Exercise text
= Beginning of Section =

August 2004 - Philippine Supreme Court Decisions/Resolutions
G.R. No. 140630 - YUSUKE FUKUZUMI v. SANRITSU GREAT INTERNATIONAL CORPORATION, ET AL.
[G.R. NO. 140630 : August 12, 2004]
YUSUKE FUKUZUMI, Petitioner, v. SANRITSU GREAT INTERNATIONAL CORPORATION, TETSUJI MARUYAMA, AKIRA KUBOTA, YUKIO MATSUZAKA, Respondent.
R E S O L U T I O N
CALLEJO, SR., J.:
This is a Petition for Review on Certiorari under Rule 45 of the Rules of Court of the Order1 of the Regional Trial Court of Parañaque City, Branch 258, dated August 5, 1999 in Civil Case No. 97-0237 denying the petition of Yusuke Fukuzumi for relief from the Order2 of the court dated June 2, 1999 denying his notice of appeal of the decision of the trial court against him and consequently dismissing his appeal.
The records show that on January 26, 1999, the trial court rendered judgment3 in Civil Case No. 97-0237 in favor of the plaintiffs Sanritsu Great International Corporation, Tetsuji Maruyama, Akira Kubota and Yukio Matsuzaka, ordering defendant Yusuke Fukuzumi to pay to the plaintiffs sums of money. The fallo of the decision reads:
WHEREFORE, premises considered, judgment is hereby rendered in favor of plaintiff Sanritsu Great International Corporation and against defendant YUSUKE FUKUZUMI who is hereby ordered to pay said plaintiff the following, to wit:
1. The amount of Ph
P90,000.00 representing two (2) month's rental deposit;
2. The amount of Ph
P112,500.00 representing unused rental payments for two-and-a-half (2 - - ) months;
3. The amount of Ph
P16,500.00 for the cost of the pressure pump and overhead tank;
4. The amount of Ph
P8,000.00 as cost of hauling;
5. The amount of Ph
P137,148.15 as actual damages representing plaintiffs' hotel bills at Traders Hotel and Mount Sea Resort Hotel and Restaurant;
6. The amount of Ph
P50,000.00 as and way of attorney's fees; andcralawlibrary
7. To pay the costs of suit.

= End of Section =

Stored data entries
= Beginning of Section =

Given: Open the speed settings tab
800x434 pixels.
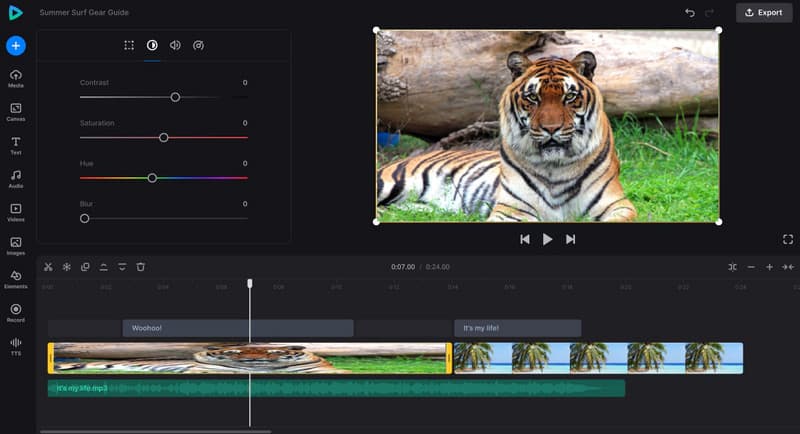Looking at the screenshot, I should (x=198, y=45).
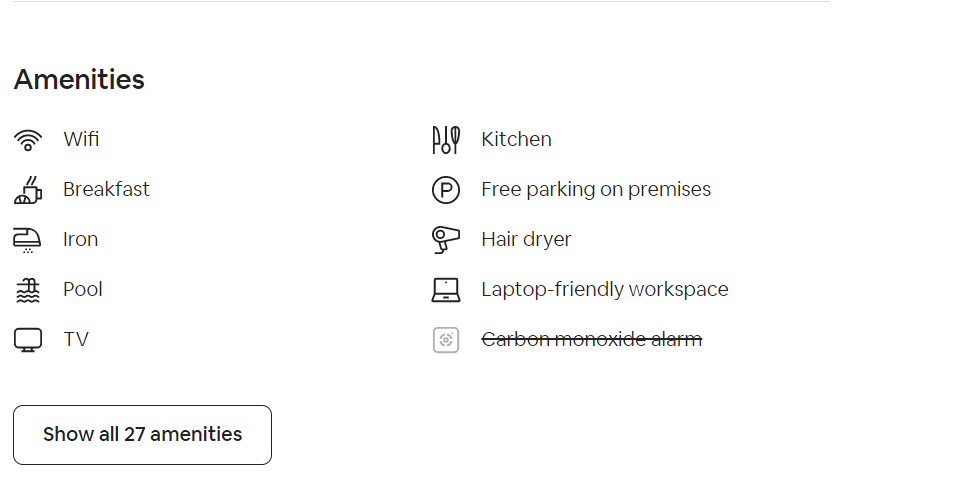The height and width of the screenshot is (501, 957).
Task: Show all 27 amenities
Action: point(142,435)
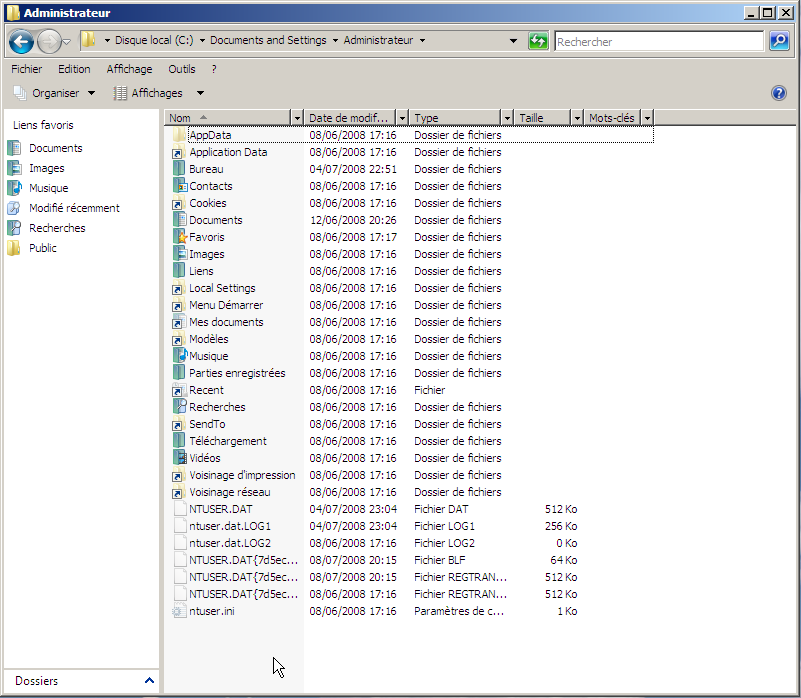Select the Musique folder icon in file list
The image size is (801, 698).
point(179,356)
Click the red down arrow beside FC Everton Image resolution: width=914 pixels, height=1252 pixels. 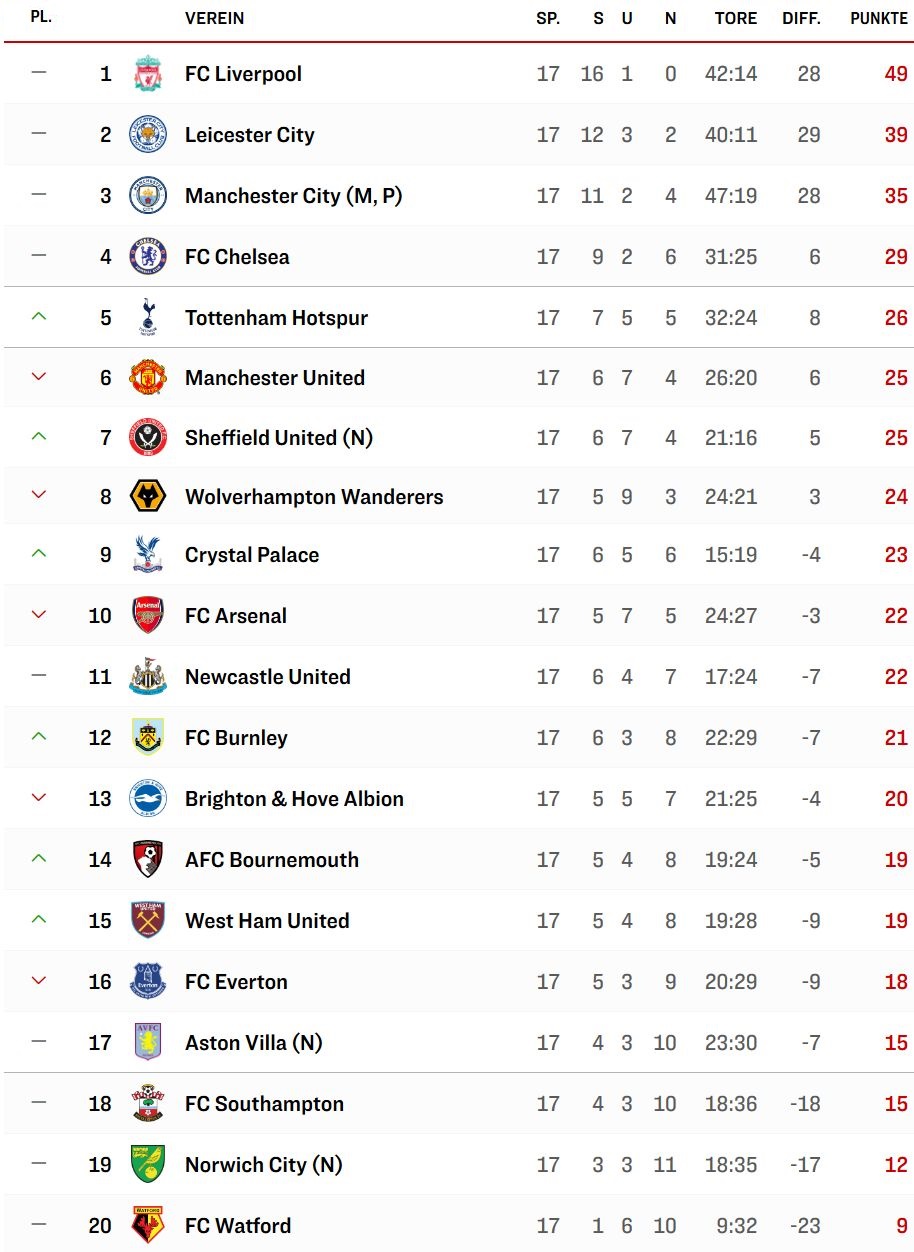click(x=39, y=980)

= End of Section =
= Beginning of Section =

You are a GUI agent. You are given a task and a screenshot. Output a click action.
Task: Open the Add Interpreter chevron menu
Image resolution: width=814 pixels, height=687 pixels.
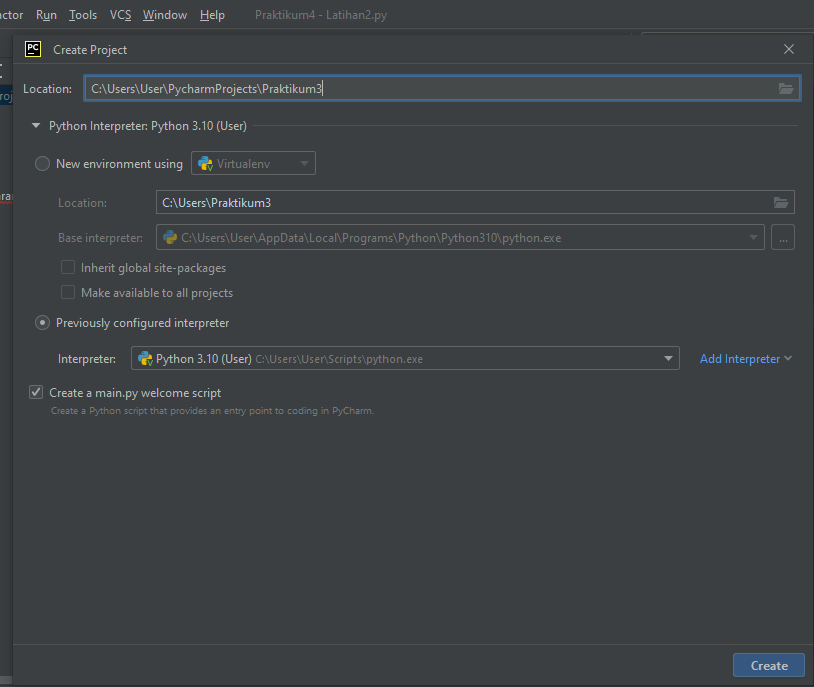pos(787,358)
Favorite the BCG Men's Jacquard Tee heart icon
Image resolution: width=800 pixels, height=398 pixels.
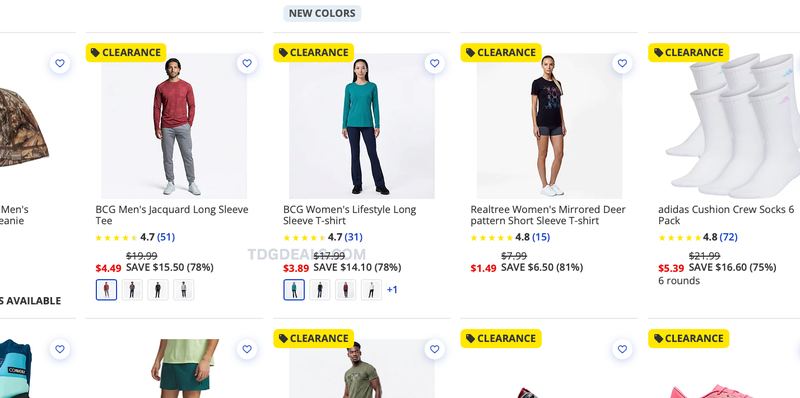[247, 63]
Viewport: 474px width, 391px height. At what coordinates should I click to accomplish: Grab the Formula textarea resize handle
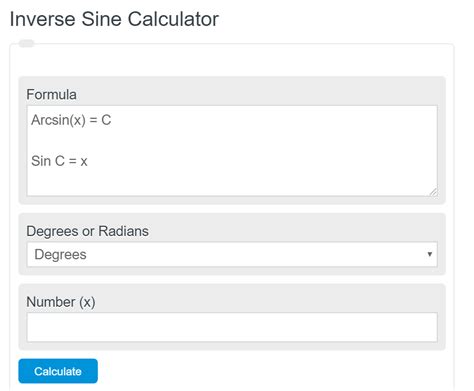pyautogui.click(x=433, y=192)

= End of Section =

Task list
1. Using the court resolution, state whether each statement agrees with it: (a) the trial court rendered judgment on January 26, 1999; (b) the petition was filed under Rule 65 of the Rules of Court; (c) the resolution was written by Callejo, Sr., J. Answer yes or no for each and quote the deciding words.
2. Reproduce the part of the court resolution that opens with the words containing "[G.R. NO. 140630" and closes with "dismissing his appeal.", keeping every character unchanged.
3. Go on with the court resolution from the point where it ends.

Exercise answers
1.
(a) Yes: "on January 26, 1999, the trial court rendered judgment"
(b) No: "under Rule 45 of the Rules of Court"
(c) Yes: "CALLEJO, SR., J.:"

2.
[G.R. NO. 140630 : August 12, 2004]
YUSUKE FUKUZUMI, Petitioner, v. SANRITSU GREAT INTERNATIONAL CORPORATION, TETSUJI MARUYAMA, AKIRA KUBOTA, YUKIO MATSUZAKA, Respondent.
R E S O L U T I O N
CALLEJO, SR., J.:
This is a Petition for Review on Certiorari under Rule 45 of the Rules of Court of the Order1 of the Regional Trial Court of Parañaque City, Branch 258, dated August 5, 1999 in Civil Case No. 97-0237 denying the petition of Yusuke Fukuzumi for relief from the Order2 of the court dated June 2, 1999 denying his notice of appeal of the decision of the trial court against him and consequently dismissing his appeal.

3.
The defendant received a copy of the decision on February 9, 1999 and on February 23, 1999, filed his motion for reconsideration of the decision. On April 27, 1999, the trial court issued an Order denying the defendant's motion. The latter received a copy of the order on May 5, 1999. Instead of perfecting his appeal on May 6, 1999, he filed his notice of appeal only on May 7, 1999, or one day beyond the reglementary period therefor. The court issued an Order on June 2, 1999 denying the defendant's notice of appeal. The defendant received the court's order on June 10, 1999. On June 22, 1999, the defendant filed a Verified Petition for Relief from the order of the trial court denying his notice of appeal.
In his petition for relief, the petitioner averred that his counsel suffered a high blood pressure on May 6, 1999 which impelled said counsel to rest for three days, upon the advice of his doctor, thus, hindered him from filing the notice of appeal on May 6, 1999. The petitioner appended to his petition a verified Medical Certificate issued by Dr. Ma. Lakambini Cruz-Crespo dated June 18, 1999, viz:
To Whom It May Concern:
This is to certify that I have seen and examined Atty. Jonathan Polines, from Las Piñas on May 6, 1999 with the chief complaint of headache of two days duration.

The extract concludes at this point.